#### [What to produce]
Using the word "agent" as the filter, copy each matching line from the records.

Supplied data: Begin

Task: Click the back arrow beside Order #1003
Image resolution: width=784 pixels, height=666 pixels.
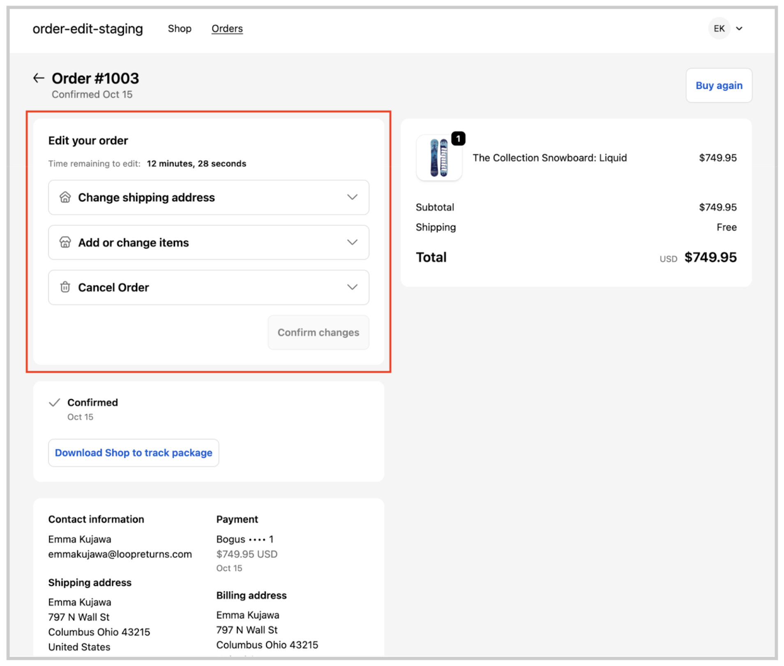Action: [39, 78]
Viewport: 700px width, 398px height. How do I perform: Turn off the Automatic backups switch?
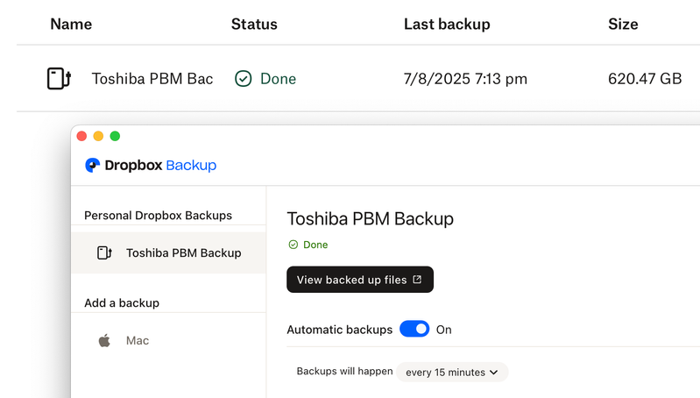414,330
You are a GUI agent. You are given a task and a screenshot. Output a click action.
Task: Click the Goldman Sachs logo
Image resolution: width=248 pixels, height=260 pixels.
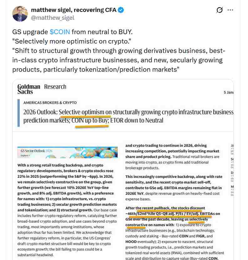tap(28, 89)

Supplied data: End
Supplied data: Begin

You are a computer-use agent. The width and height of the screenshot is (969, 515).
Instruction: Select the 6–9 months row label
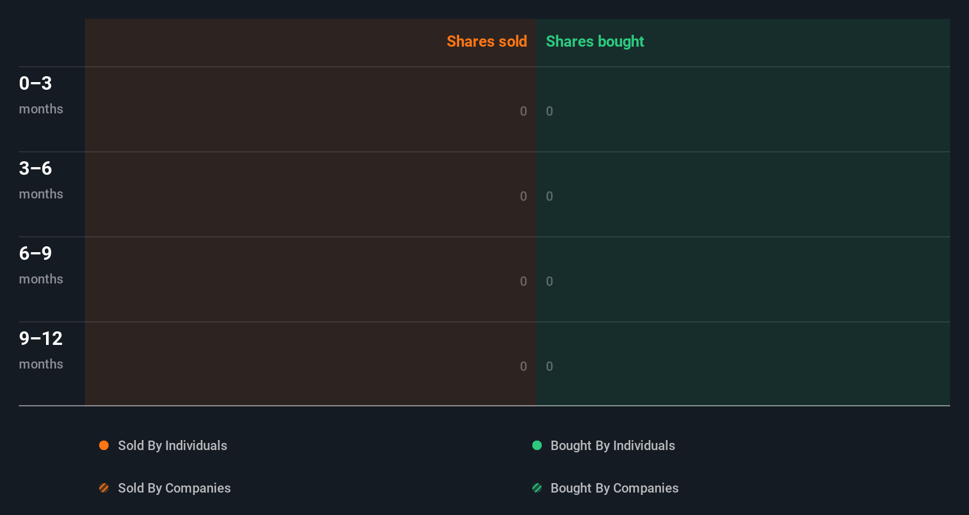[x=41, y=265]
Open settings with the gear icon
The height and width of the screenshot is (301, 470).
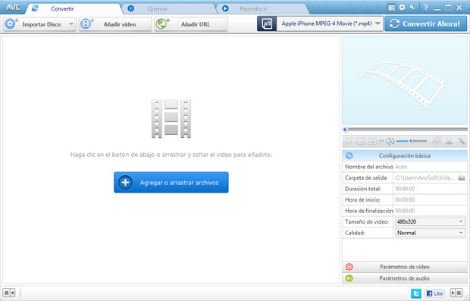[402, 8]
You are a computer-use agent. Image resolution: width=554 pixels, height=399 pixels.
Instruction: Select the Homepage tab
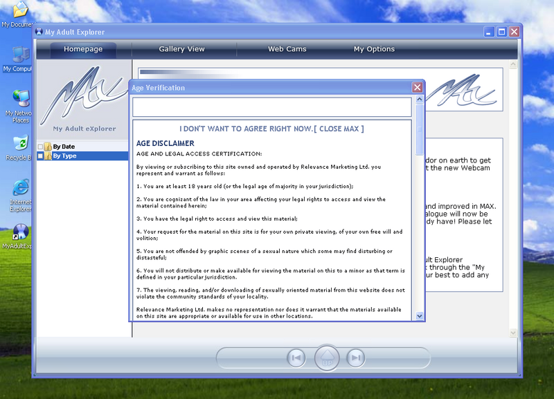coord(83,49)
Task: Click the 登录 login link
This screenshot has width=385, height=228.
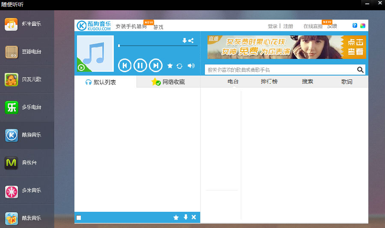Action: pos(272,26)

Supplied data: End

#### [Result of this task]
You are a GUI agent. You are given a task and a screenshot. Output a click action.
You are a computer-use agent. The width and height of the screenshot is (969, 515).
You are a computer-use agent. Image resolution: width=554 pixels, height=399 pixels.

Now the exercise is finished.